Problem to solve —
Reproduce all of the data below word for word, but leave the pictures out.

==== Entries provided ====

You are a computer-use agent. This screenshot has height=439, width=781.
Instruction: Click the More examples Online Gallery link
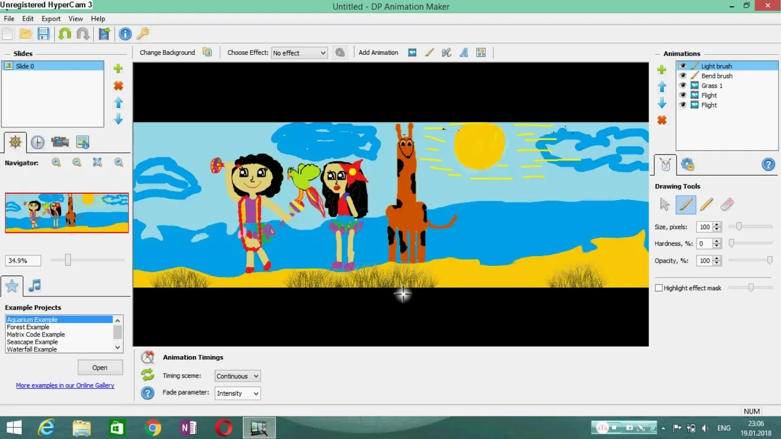coord(65,385)
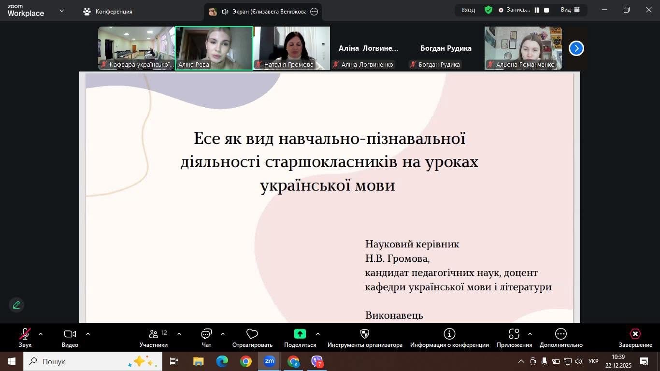Expand audio options arrow next to Звук

pos(41,334)
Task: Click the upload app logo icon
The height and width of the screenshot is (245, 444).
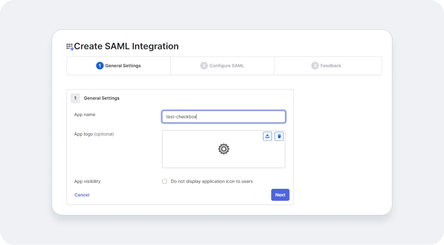Action: (268, 136)
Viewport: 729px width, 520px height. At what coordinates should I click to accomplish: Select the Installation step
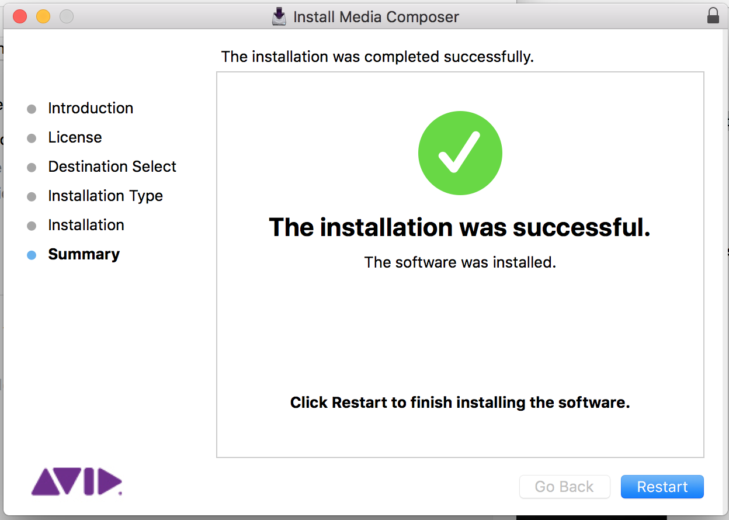pyautogui.click(x=86, y=225)
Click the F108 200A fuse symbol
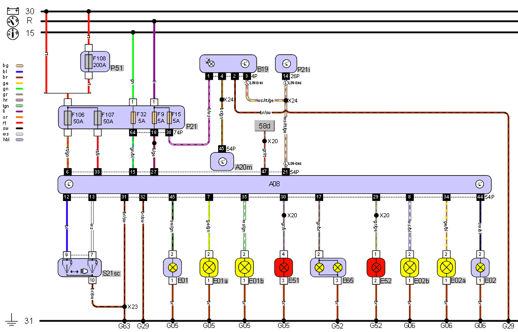The width and height of the screenshot is (518, 332). [89, 61]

====

Solved problem —
You are a computer-use agent. This screenshot has height=439, width=781.
Instruction: Click the More examples Online Gallery link
coord(65,385)
Expand audio options arrow next to Звук

pos(41,334)
Task: Click the upload app logo icon
The height and width of the screenshot is (245, 444).
Action: (268, 136)
Viewport: 729px width, 520px height. At what coordinates should I click to accomplish: Select the Installation step
pyautogui.click(x=86, y=225)
Click the F108 200A fuse symbol
The width and height of the screenshot is (518, 332). [89, 61]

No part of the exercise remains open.